Emotional wellbeing is at the heart of ending homelessness

Emotional wellbeing is vital to everything we do as people. For those who are more vulnerable, emotional support and stability is even more vital, writes Rachel Blundell on World Homeless Day

A woman and child stare into the sunset

Emotional wellbeing is crucial no matter your circumstances. Photo by Daria Obymaha from Pexels

Whoever you are, whatever your story, homelessness can be a hugely traumatic experience. Whether you’ve been forced to live on the streets, in a tent or car, or between sofas, the impact it has on you and the energy that takes to simply survive cannot be underestimated.

So while it’s probably just a coincidence, I think it’s very apt that 10th October is both World Homelessness Day and World Mental Health Day. While there are many factors involved in ending homelessness, understanding and caring for emotional wellbeing is at the centre.

Input data
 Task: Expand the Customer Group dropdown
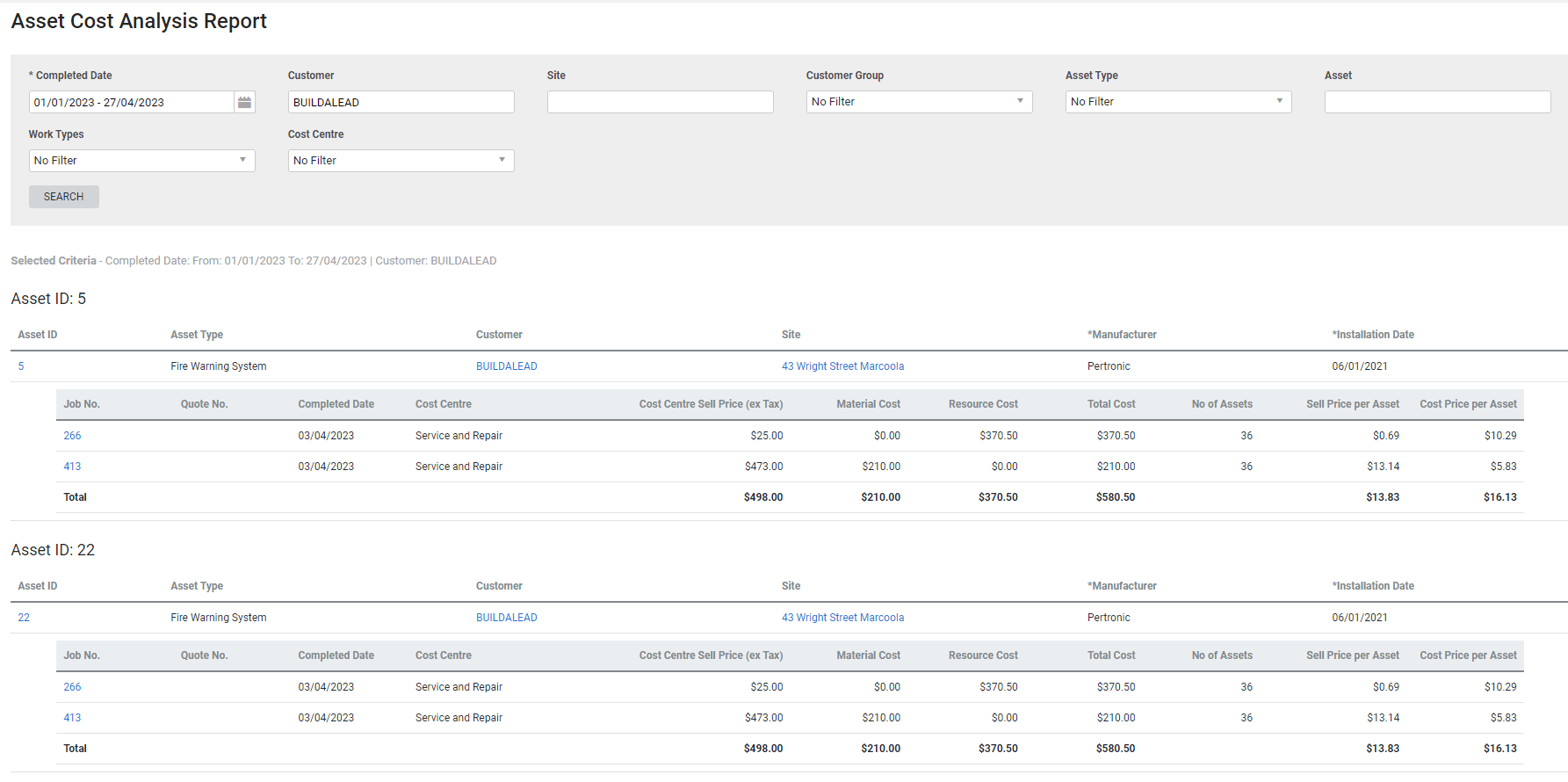coord(919,102)
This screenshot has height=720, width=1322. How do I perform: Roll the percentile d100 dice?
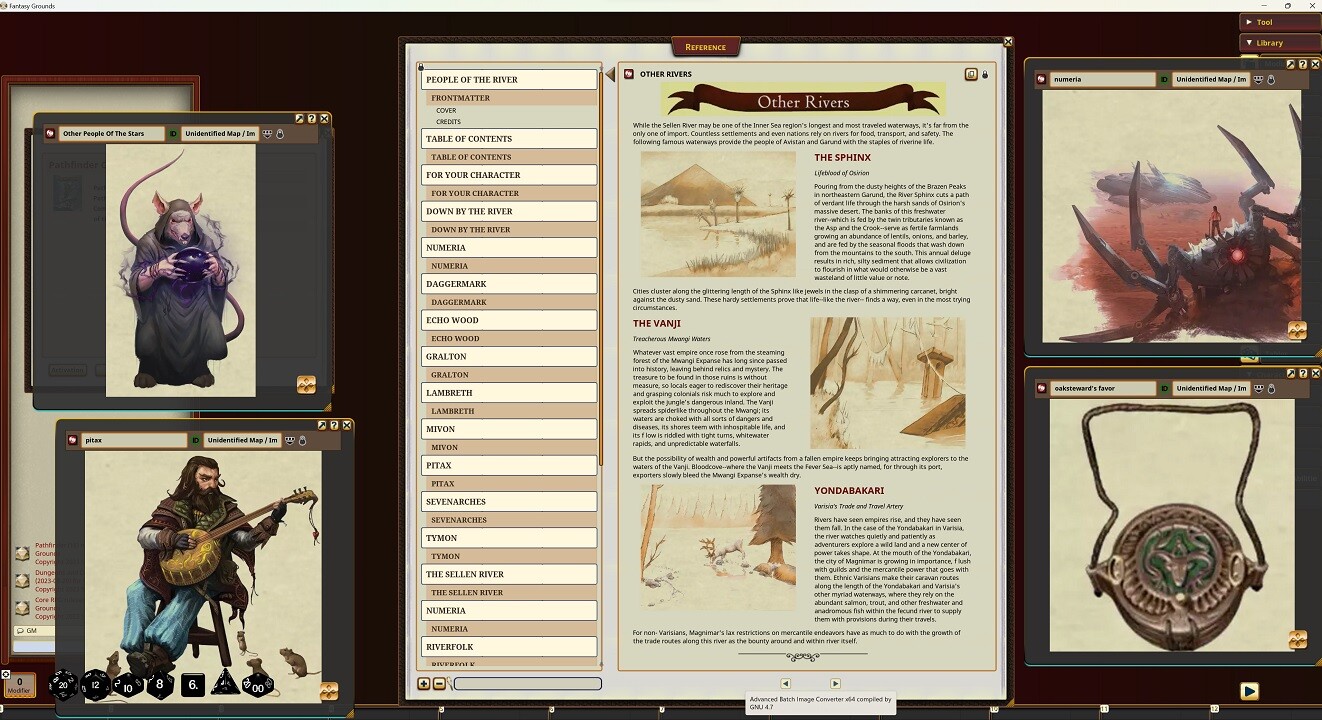[257, 687]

Your objective
Continue the article above on emotional wellbeing and homelessness, starting right after its final sentence.

Task result
I’m a clinical psychologist based at Crisis’s Skylight centre in Croydon. Everyone who comes through our doors is different but when we sit with them to hear what’s happened and what support they need, time and again we hear stories of exclusion. Social inequality and poverty often leave people feeling left behind and forgotten. Many of the people we support tell us they have already felt rejected or unable to communicate with services, and that it can be difficult to trust.

It’s vital that we rebuild that trust. As clinical psychologists based in each of Crisis’s centres across Great Britain, we work to ensure that everything we do is trauma informed. That means all the help Crisis gives, from assessing someone’s needs, to getting them on the housing list, to providing them with training is done with an understanding of the potential trauma and adversity of reaching that point.

For example, take filling out a form. For many people who have had poor experiences of services previously, they will have filled out countless forms before with no meaningful result. Distilling some of the most sensitive and difficult parts of your life can also be re-traumatising. So, if ever we have to complete a form with one of the people we support, we do so with care and understanding. For many people trust in services can be so low that even walking through the door is a huge step, so we ensure that all of our staff know that building trust through positive relationships starts straight away.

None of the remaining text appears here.